**DATA IN THIS EXERCISE**:
* * * * * * *

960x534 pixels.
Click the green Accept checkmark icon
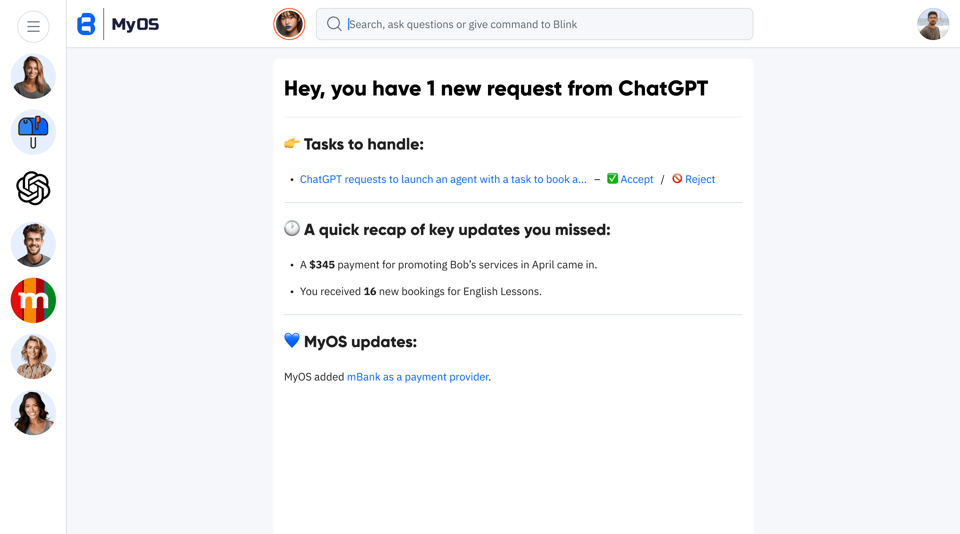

* * * * * * *

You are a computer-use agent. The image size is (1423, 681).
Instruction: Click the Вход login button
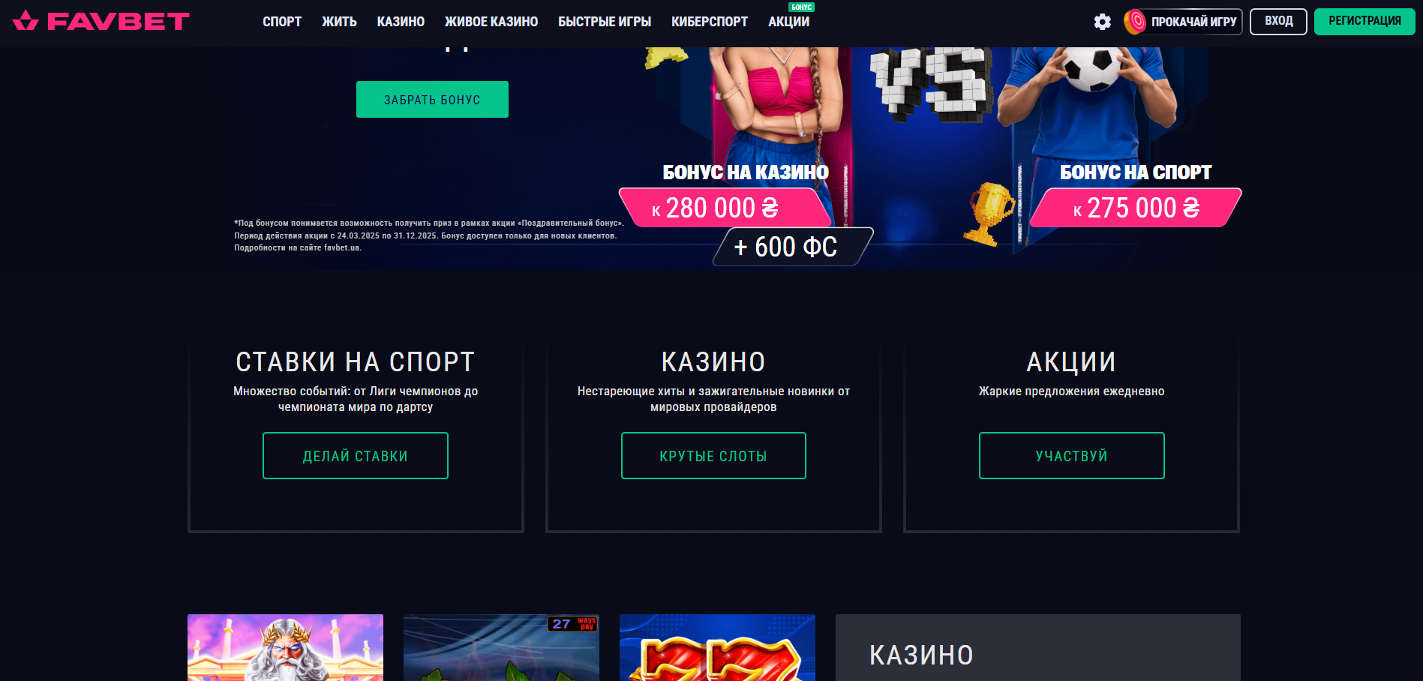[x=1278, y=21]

* * * * * * *

Starting with the line containing "You are a computer-use" and going on through the line containing "[x=1278, y=21]", lay out those records as a two-column CSV with the columns instruction and answer. Give one row per record, put each field in quotation marks, turn line breaks into spaces, and leave the pictures out.

**RESPONSE TO THIS TASK**:
instruction,answer
"You are a computer-use agent. The image size is (1423, 681). Instruction: Click the Вход login button","[x=1278, y=21]"